Starting at the line that contains "Where should I click to: Click the x[n]" and running through the end of the items, output those lines as a JSON list of strings with one string per line. Omit blank lines and leave the pictures out.

### Source data:
==*==

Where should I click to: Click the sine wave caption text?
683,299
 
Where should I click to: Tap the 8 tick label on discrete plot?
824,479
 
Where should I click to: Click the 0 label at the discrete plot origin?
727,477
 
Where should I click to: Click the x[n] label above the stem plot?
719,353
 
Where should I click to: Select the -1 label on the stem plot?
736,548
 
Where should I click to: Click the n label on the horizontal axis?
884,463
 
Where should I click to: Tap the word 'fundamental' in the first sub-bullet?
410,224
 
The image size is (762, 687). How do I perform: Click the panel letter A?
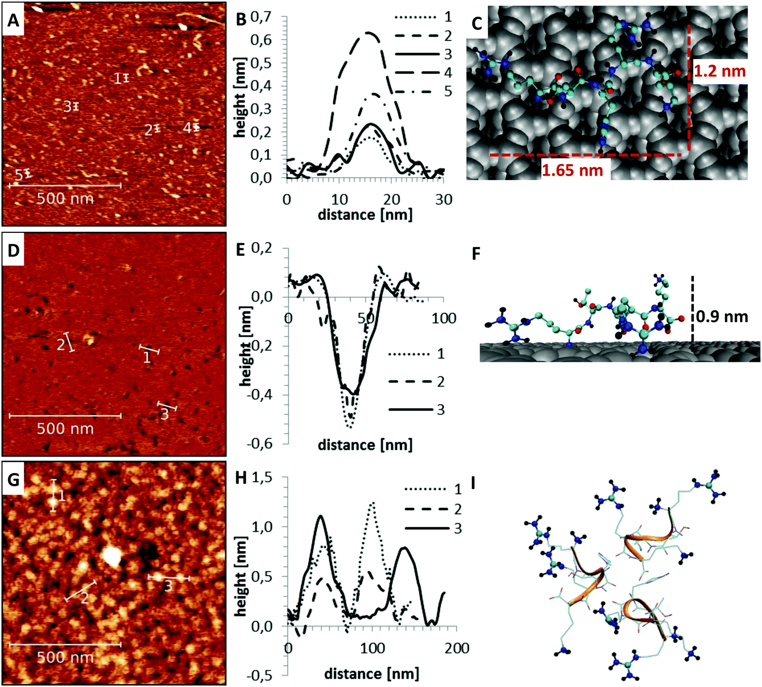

==*==

### Exercise solution:
[
  "Where should I click to: Click the x[n] label above the stem plot?",
  "719,353",
  "Where should I click to: Select the -1 label on the stem plot?",
  "736,548",
  "Where should I click to: Click the n label on the horizontal axis?",
  "884,463",
  "Where should I click to: Tap the word 'fundamental' in the first sub-bullet?",
  "410,224",
  "The image size is (762, 687). How do I perform: Click the panel letter A?"
]